Figure 2: The interior view of an Intel NUC NUC5i3RYH showing the slots for installing the SSD and memory modules.

The bottom plate (Figure 3) has extra space for an additional 2.5-inch disk. The conductive strip seen to the left absorbs heat from the M.2 SSD and transfers it to the housing. For cooling, which is adequate, a small, hard-to-access fan is on the rear side of the board. Unlike the Raspberry Pi, therefore, the NUC is not completely quiet when running.

Figure 3: A slot for a 2.5-inch HDD/SDD is in the bottom plate of the large NUC model.

As with a standard PC, installation of the operating system comes after hardware configuration. The NUC boots without problem from a USB stick or an external CD-ROM drive. Pressing F2 lets you enter the BIOS, which appears very clean. It can even be operated solely with a mouse. Intel put a BIOS update [11] online in April that corrects a problem with the infrared port. During testing in the lab, the update process was both uncomplicated and successful. I simply downloaded the BIOS, copied it to the USB stick, rebooted the NUC, and then switched into the BIOS update mode via F7 instead of F2. The NUC documentation includes instructions for this procedure.

NUC Instead of Pi?

As described previously, the NUC costs significantly more than a Raspberry Pi 2. Several factors justify the premium pricing. The NUC offers significantly more processor performance, which makes many projects easier to execute, some of which might not have been possible without a NUC. The NUC can play back 4K videos, offers fast Gigabit Ethernet, and delivers significantly higher I/O throughput rates when accessing the disk. Even Raspberry Pi alternatives with Gigabit LAN and SATA connection, such as the Cubietruck or the Banana Pi, don't take full advantage of the capabilities of these interfaces.
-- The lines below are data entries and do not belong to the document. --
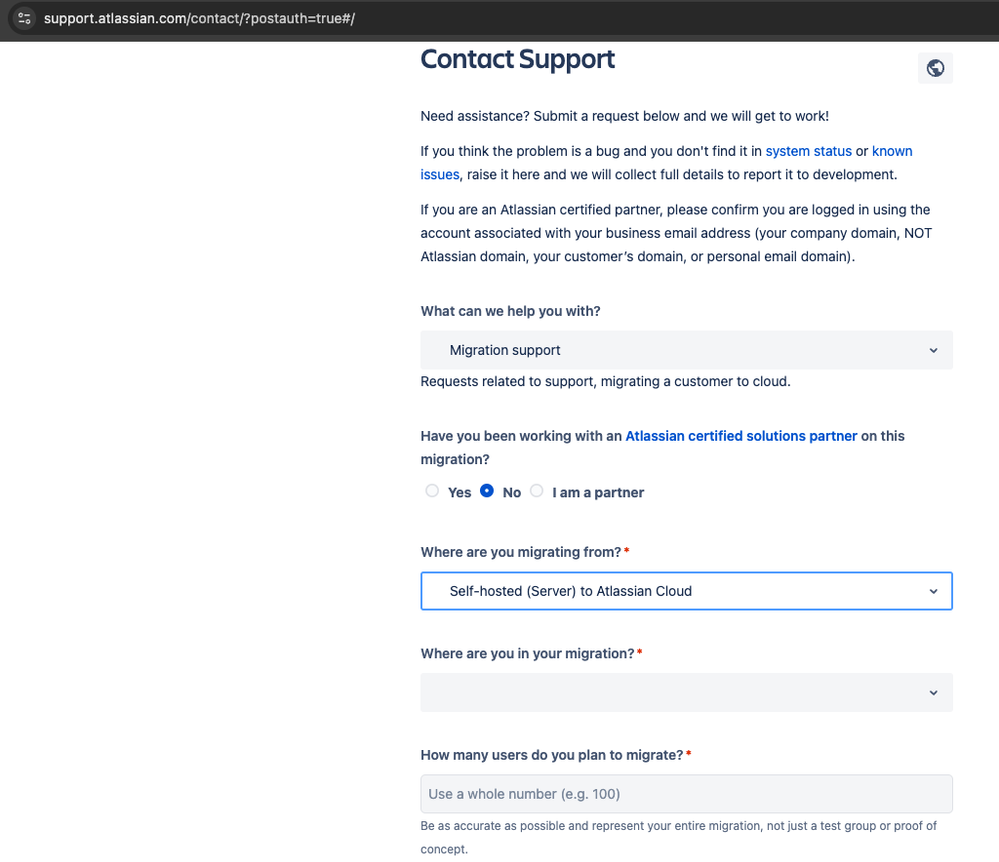Screen dimensions: 999x862
Task: Open the known issues link
Action: click(892, 151)
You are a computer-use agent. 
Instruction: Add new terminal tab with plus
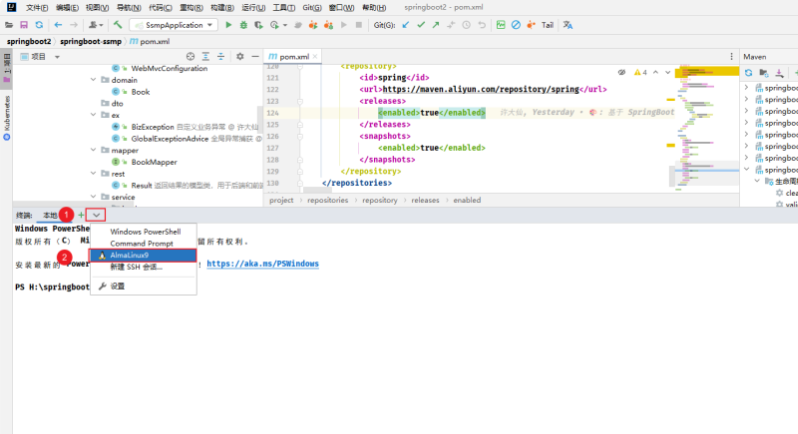click(x=81, y=215)
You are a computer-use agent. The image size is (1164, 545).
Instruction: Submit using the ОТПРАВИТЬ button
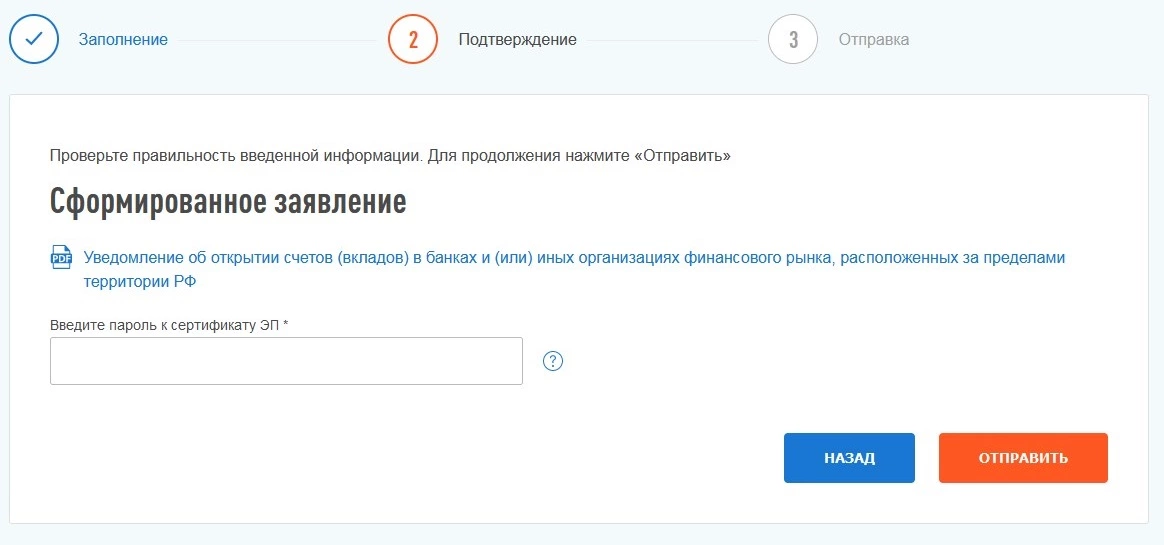point(1023,457)
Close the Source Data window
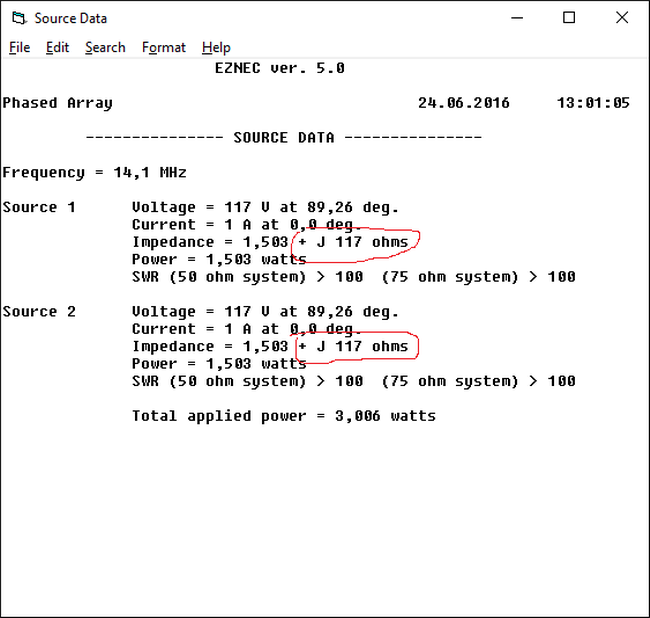 [621, 18]
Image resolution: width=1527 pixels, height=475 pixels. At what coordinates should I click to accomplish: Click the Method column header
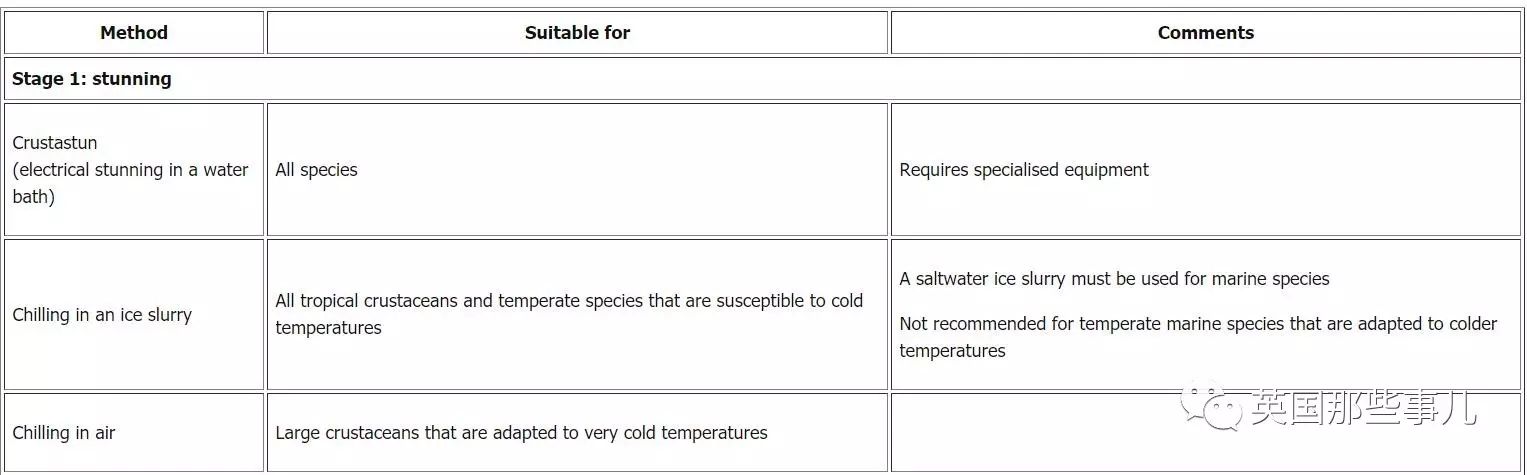(x=134, y=33)
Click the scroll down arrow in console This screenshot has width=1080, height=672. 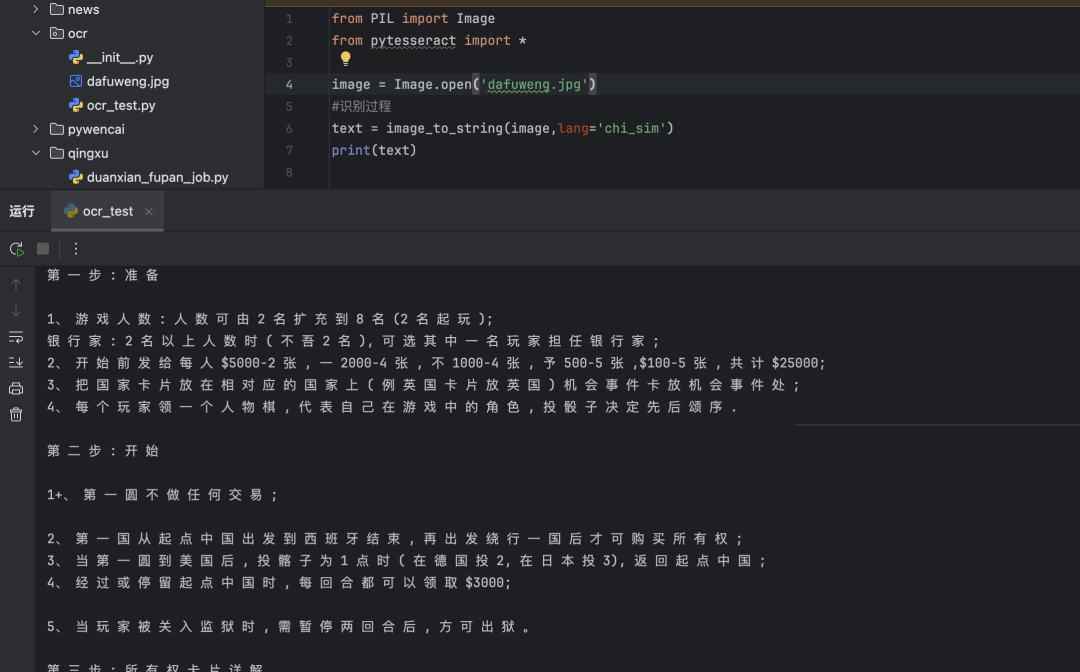point(16,311)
Easier software installation and a stable and solid housing are other advantages offered by the NUC. Unlike the Raspberry Pi, the cables don't stick out in all directions and don't pull on a lightweight housing. The simpler installation admittedly does not apply to the standard Raspbian installation. However, when special requirements for the system exist (e.g., using it for a server or with a distribution that doesn't have a ready-made Pi image), then the capabilities of a standard x86 system and a flexible installation process are helpful.

Wake On LAN and RTC alarm only work with the NUC. Wake On LAN lets you wake up the NUC remotely. For example, you can wake up the NUC at preset times using a reasonable BIOS that has a real-time clock. Windows fans can use Windows on the NUC. Linux fans profit from various hardware add-ons with proprietary drivers that do not exist for the ARM architecture.